TEXT EXCERPT:

****************************************

Sunday, June 17, 2012

WHAT I LEARNED FROM RAY

Ray Bradbury passed away several days ago now so it is not news (I know, and you thought this blog was the place to catch up on the very latest news ... crack kills brain cells, just saying) Still, it would be remiss of me not to make some mention of this author


I can say with all honesty that Ray Bradbury was one of my earliest and most powerful influences on me as a writer. Sytlistically Ray and I parted ways many years ago but I owe a great deal to this author and his long and important body or work.

As a writer, when I look at other artists who have influenced me, I want to distill what form that inspiration takes. How did they inspire me and even if I have left that author behind, so to speak, why do they continue to influence me.

****************************************

Saved data entries:
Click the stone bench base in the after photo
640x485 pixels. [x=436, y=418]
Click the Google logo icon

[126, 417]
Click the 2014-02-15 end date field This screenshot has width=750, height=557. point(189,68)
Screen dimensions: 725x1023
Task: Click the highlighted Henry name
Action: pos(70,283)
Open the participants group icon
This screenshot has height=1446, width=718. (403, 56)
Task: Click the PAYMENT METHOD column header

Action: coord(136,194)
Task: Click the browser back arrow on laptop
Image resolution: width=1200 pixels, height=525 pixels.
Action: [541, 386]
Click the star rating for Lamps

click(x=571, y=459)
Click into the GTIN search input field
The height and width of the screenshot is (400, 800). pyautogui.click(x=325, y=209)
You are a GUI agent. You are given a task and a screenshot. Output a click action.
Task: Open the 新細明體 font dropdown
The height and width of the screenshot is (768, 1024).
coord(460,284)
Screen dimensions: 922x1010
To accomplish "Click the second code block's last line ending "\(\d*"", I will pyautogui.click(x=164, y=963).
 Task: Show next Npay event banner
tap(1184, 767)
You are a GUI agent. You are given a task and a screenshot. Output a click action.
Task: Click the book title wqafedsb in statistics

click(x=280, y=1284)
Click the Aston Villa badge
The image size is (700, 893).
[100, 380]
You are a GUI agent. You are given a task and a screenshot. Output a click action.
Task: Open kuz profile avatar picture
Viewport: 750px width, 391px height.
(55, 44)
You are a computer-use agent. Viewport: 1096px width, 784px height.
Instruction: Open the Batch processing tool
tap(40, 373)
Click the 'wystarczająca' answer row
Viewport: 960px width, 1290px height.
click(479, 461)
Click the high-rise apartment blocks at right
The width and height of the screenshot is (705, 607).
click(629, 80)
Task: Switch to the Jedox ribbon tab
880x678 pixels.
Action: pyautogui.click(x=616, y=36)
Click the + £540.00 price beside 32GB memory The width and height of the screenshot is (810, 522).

****************************************

ACTIVITY: Rewrite more briefly the paragraph of the blog post on Ray Bradbury that begins "As a writer, when I look at other artists," keeping its main points.

ANSWER AREA: Looking at the artists who have influenced them, the writer wants to pin down what form that inspiration takes: how those artists inspired them, and why they still exert an influence even after the writer has moved past them.